This chapter defines and distinguishes the three business forms: proprietorships,
partnerships, and corporations. Then students study the corporations extensively because they
have many advantages over proprietorships and partnerships, as well as different management
structures. Although corporations roughly comprise 20% of U.S. businesses, they dominate the
business and financial markets. Unfortunately, the corporate structure has several disadvantages
with the main one being susceptible to corporate fraud. Thus, students study the disadvantages
and ways to minimize them. Finally, corporations dominate international trade and finance,
which is why we study them in this book. Towards the end of the chapter, we explain the Law of
Comparative Advantage, and why businesses engage and profit from free trade.


Forms of Business Organizations


Goal of a business is to earn profits. Alfred P. Sloan stated, “General Motors is not in the
business of making automobiles. General Motors is in the business of making money.” All
business owners seek profit, and we classify them as a sole proprietorship, partnership, and
corporations. Sole proprietorship is one person owns the business. That one person becomes
liable for all the business’s debts, and the business is dissolved legally, when the owner dies.
Sole proprietors are the most numerous businesses in the United States, and they usually own
farms, grocery stores, hotels, and restaurants.
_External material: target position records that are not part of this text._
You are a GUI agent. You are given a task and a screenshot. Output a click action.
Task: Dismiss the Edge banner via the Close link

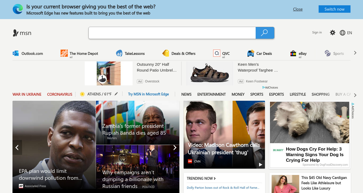pos(298,9)
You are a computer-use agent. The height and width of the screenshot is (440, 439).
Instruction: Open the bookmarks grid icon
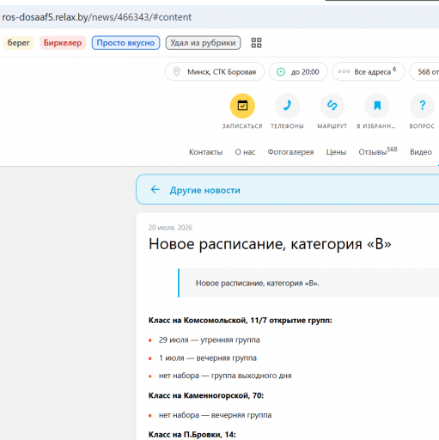point(256,43)
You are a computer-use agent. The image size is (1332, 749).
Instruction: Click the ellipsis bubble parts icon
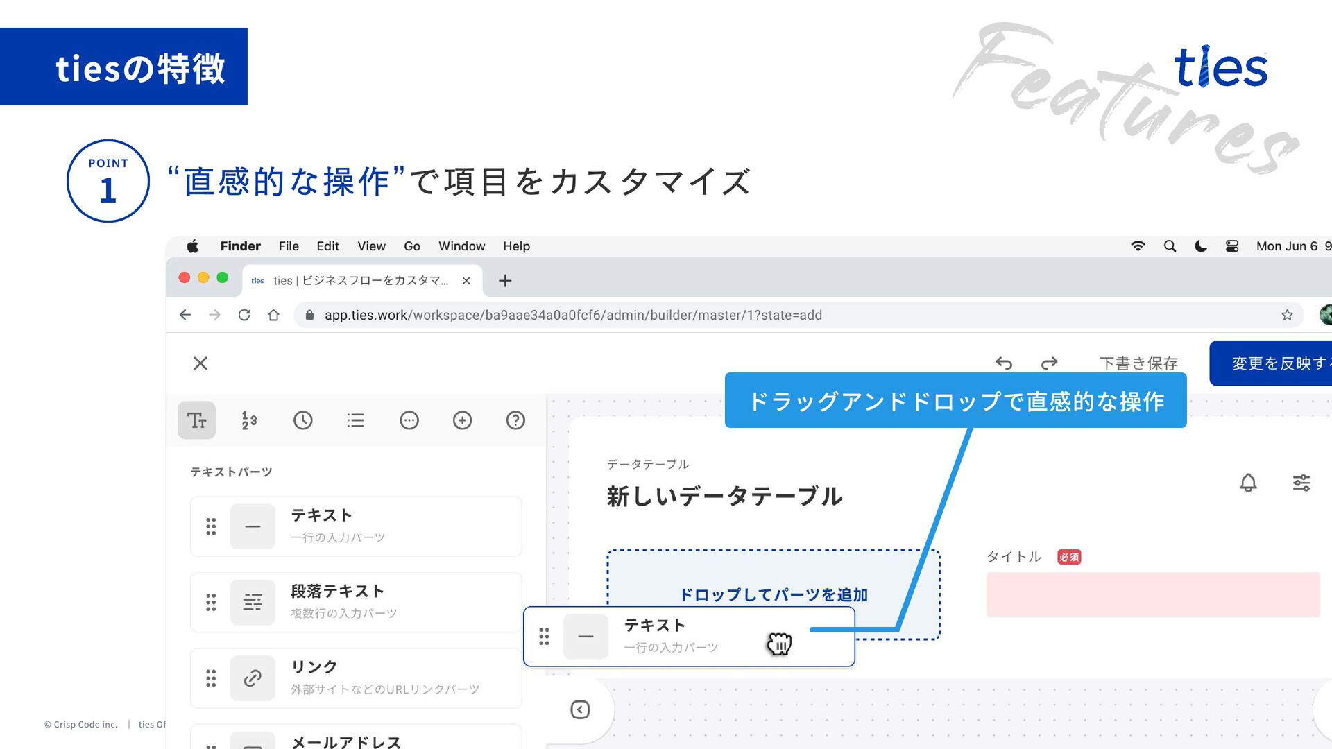coord(409,420)
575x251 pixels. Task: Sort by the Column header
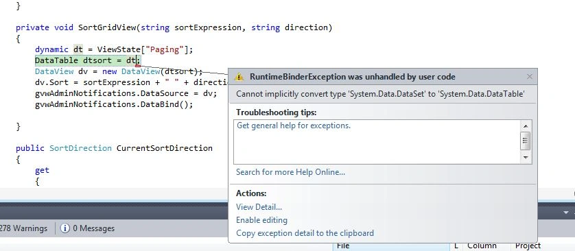[482, 246]
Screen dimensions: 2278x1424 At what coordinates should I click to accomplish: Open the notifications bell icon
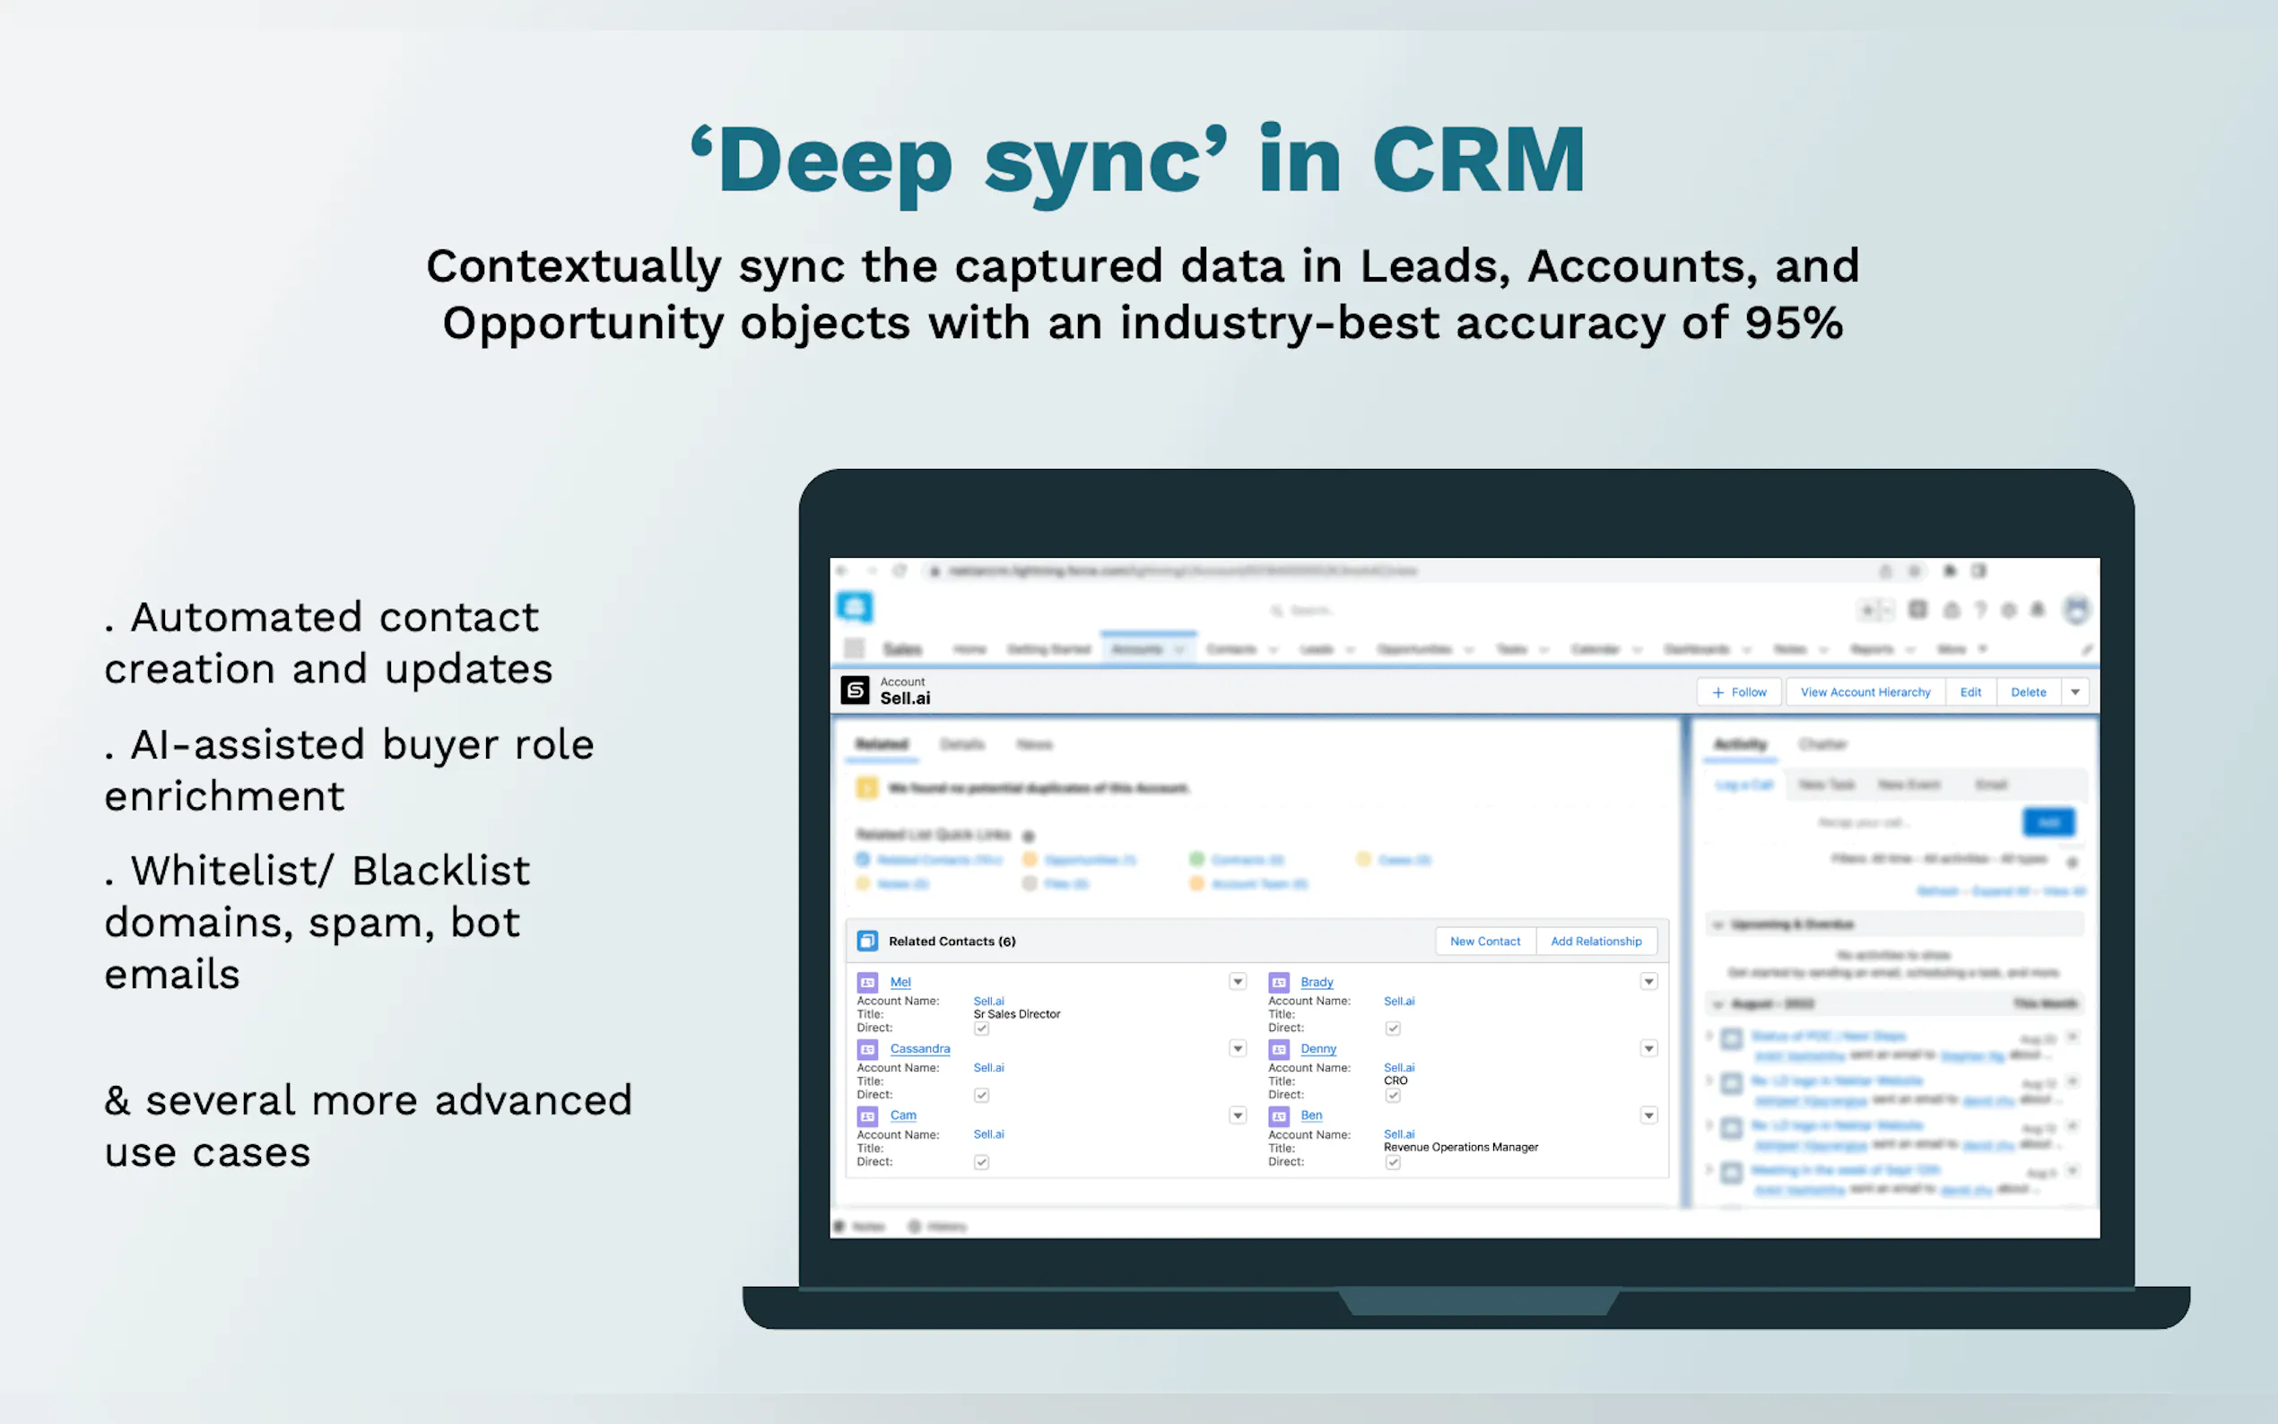click(x=2037, y=610)
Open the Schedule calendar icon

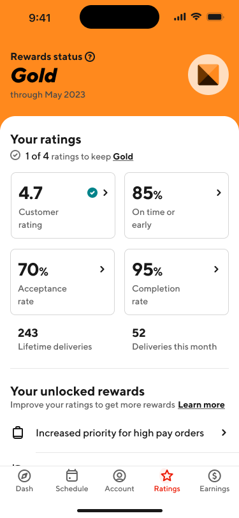coord(71,476)
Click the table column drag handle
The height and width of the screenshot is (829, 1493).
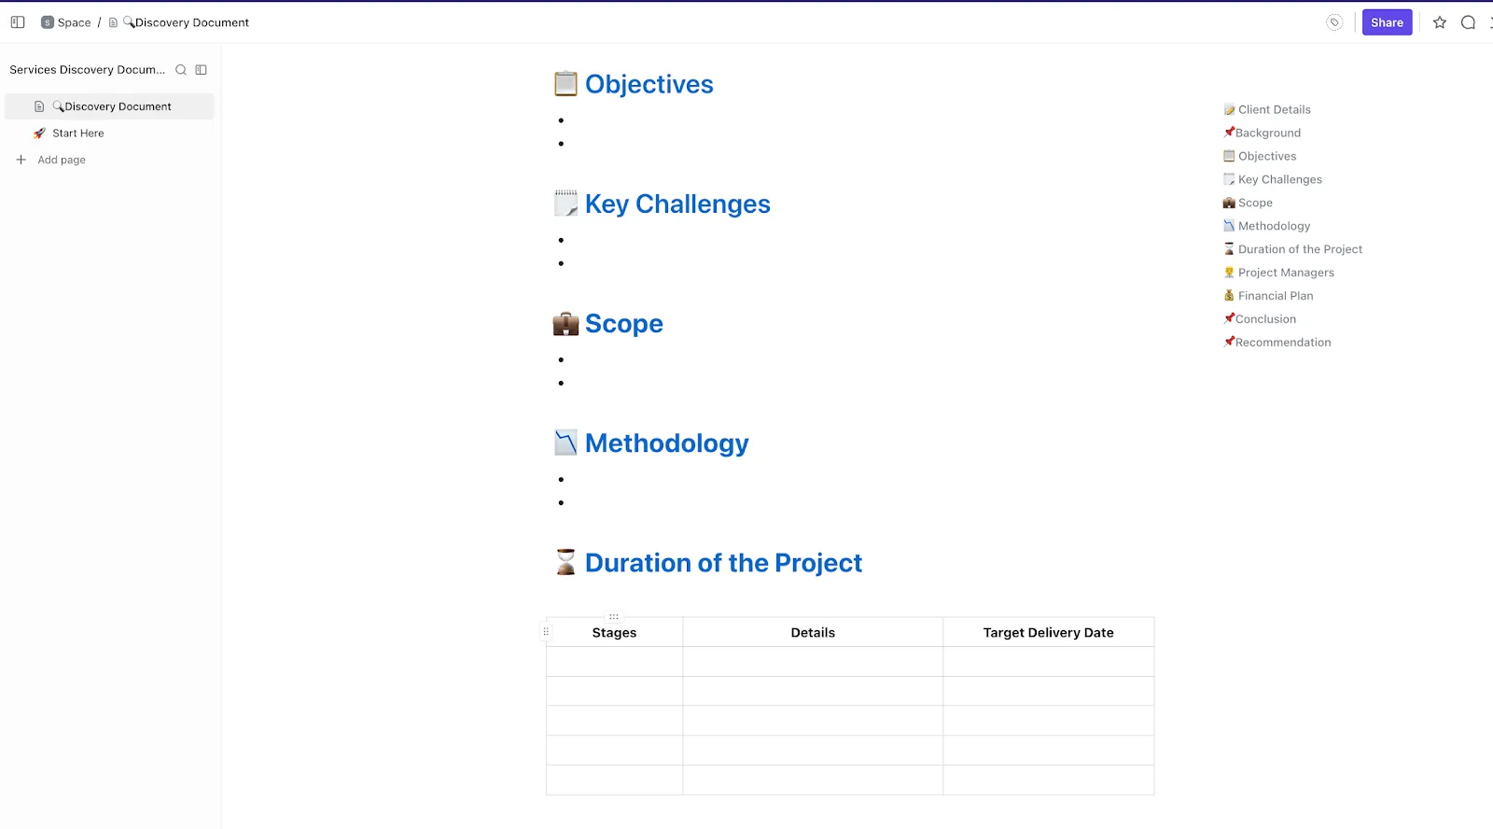pyautogui.click(x=614, y=617)
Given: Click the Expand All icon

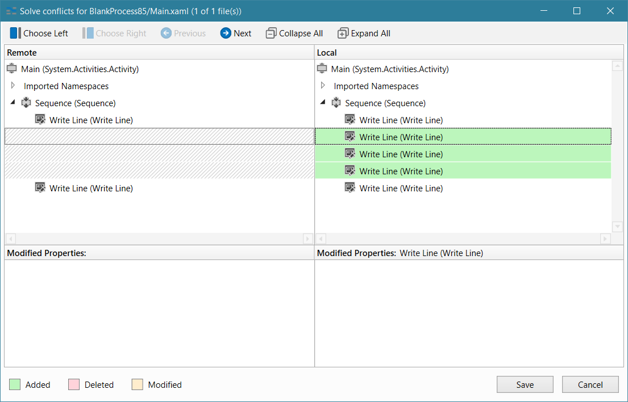Looking at the screenshot, I should coord(343,33).
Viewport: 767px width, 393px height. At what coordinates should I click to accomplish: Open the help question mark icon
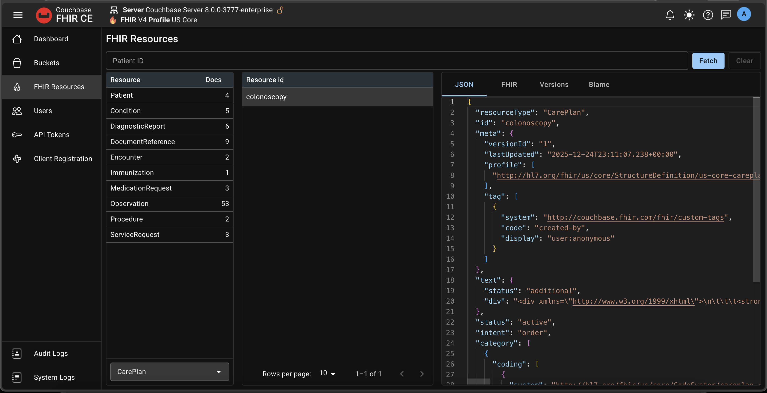tap(708, 15)
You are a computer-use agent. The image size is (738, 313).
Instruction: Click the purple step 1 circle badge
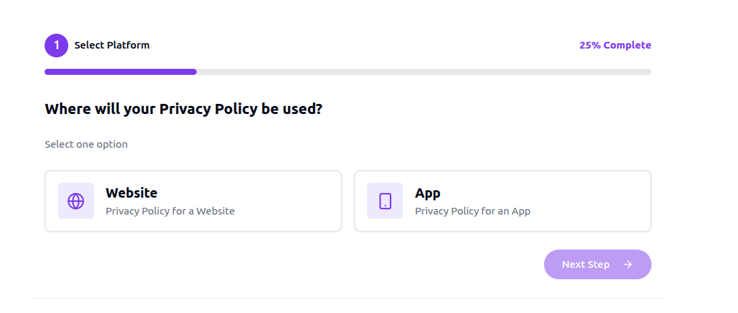(x=57, y=46)
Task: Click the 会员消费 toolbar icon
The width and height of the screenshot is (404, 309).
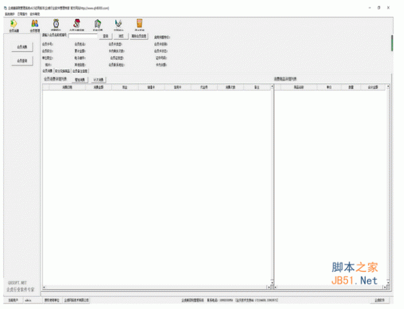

A partnership is a business owned and managed by two or more people. Partnership is
defined as general or limited liability. Under a general partnership, all partners become liable for
the partnership’s debts and obligations. If one partner applies for a bank loan, steals the money,
and flees the country, the remaining partners become liable for the bank loan. A limited liability
partnership restricts liability and helps protect the partners’ assets that he or she does not use
directly in the business. Thus, a partner can only lose assets invested in the partnership while his
or her other assets are protected from creditors. On the other hand, general partnerships do not
have this protection. If a general partnership bankrupts, then creditors can go after a partners’
assets such as the partners’ house, car, personal bank accounts, and other assets. Usual
partnerships are accounting and law firms.
A corporation becomes the last form, and the focus of this chapter. Although corporations
comprise approximately 20% of businesses in the United States, they dominate domestic and
international markets because they enter into all spheres of business activity. Unfortunately,
corporations can become so complex; the management loses sight on its goal of earning profits.
For instance, shareholders represent the owners of the corporation, and they should benefit.
Sometimes corporate managers lose sight of earning profits. Unfortunately, the managers do not
maximize the shareholders’ wealth, maximize share price, or maximize a firm’s value.
However, if a corporation continually earns losses year after year, then the business would fail,
similarly to a proprietorship and partnership.